§ **Выбранный отрывок**
++++

  Я говорю так, потому что мне приходилось наблюдать её со стороны уже позже, когда я повзрослела.  Надя была страдающей стороной, то есть, тем человеком, которому икоту «посадили». Люди говорили, что «испортили» Надю недоброжелатели Василия Николаевича, который, будучи руководителем такого масштаба, конечно, угодить всем и каждому не мог. И вот, вероятно, не угодил не просто недоброжелателю,  а человеку страшному, владеющему умением «порчи». До конца жизни, много лет,   Надя страдала этой немочью. Перед смертью она стала невыносимой, даже жизнь мужа была в опасности: она не однажды стояла перед ним с топором в руках, впав в такое состояние. Василий Николаевич стоически переносил все эти тяготы жизни, чем заслужил, например, у меня, да и у многих, как я знаю,  глубокое уважение к себе. Я преклоняюсь перед этим сельским интеллигентом, умеющим так безропотно сносить удары судьбы. Несмотря на невзгоды, он даже написал книгу о людях, работавших рядом с ним. Мне не пришлось читать её, но я много слышала о ней и надеюсь ещё когда-нибудь её прочесть.

  Прежде чем я расскажу о нашем походе к  Наде, я должна ещё остановиться на других «икотниках», тех, от которых можно было пострадать. Наверное, я знаю отнюдь не всех подобных людей в деревне. Но об одном хотелось бы рассказать подробно. Савелий Степанович  Жихарев. Ветеран Великой Отечественной войны…Работал он всегда каким-то уполномоченным, то есть, как говорили о нём: должность занимал, и всегда ходил по деревне с «голенищем» под мышкой (так простые люди называли папку для бумаг). Отец многочисленного семейства: дочерей было у него 3 или 4, а сыновей всего 2: Михаил и Николай. Михаил, старший, а Коля – самый младший. Возможно, я и ошибаюсь, может быть, сестра его, Люда, была моложе Николая. Я застала ещё писаную красавицу Галю, она была ровесницей моего старшего брата, а остальные дочери во время моего детства уже были замужем и не в нашей деревне, потому я их и не знаю. Правда, был у  Савелия  Степановича сын на стороне – одинокая Анна Петровна, бригадир, воспитывала сына, происхождением которого и интересоваться не надо было: стоило лишь раз увидеть  Савелия.  И раньше, и особенно теперь, под старость,  Витя похож на отца более, чем кто-либо из выросших в полной семье детей.  Виталий частенько бывал у нас в доме, так как дружил с моим старшим братом. Ему одному, пожалуй, выпала та судьба, о которой мог мечтать любой отец для своего сына: он получил высшее образование, сделал карьеру, стал успешным человеком, а сейчас частенько наведывается в родные пенаты со своей семьёй.
++++
§ **Показанная информация**
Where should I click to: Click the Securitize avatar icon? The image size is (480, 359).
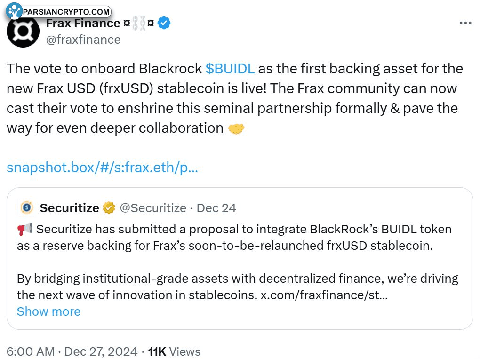point(27,208)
++++
§ **Формулировка задания**
Как, согласно отрывку, простые люди называли папку для бумаг, с которой Савелий Степанович ходил по деревне?

§ **Результат задания**
«Голенищем».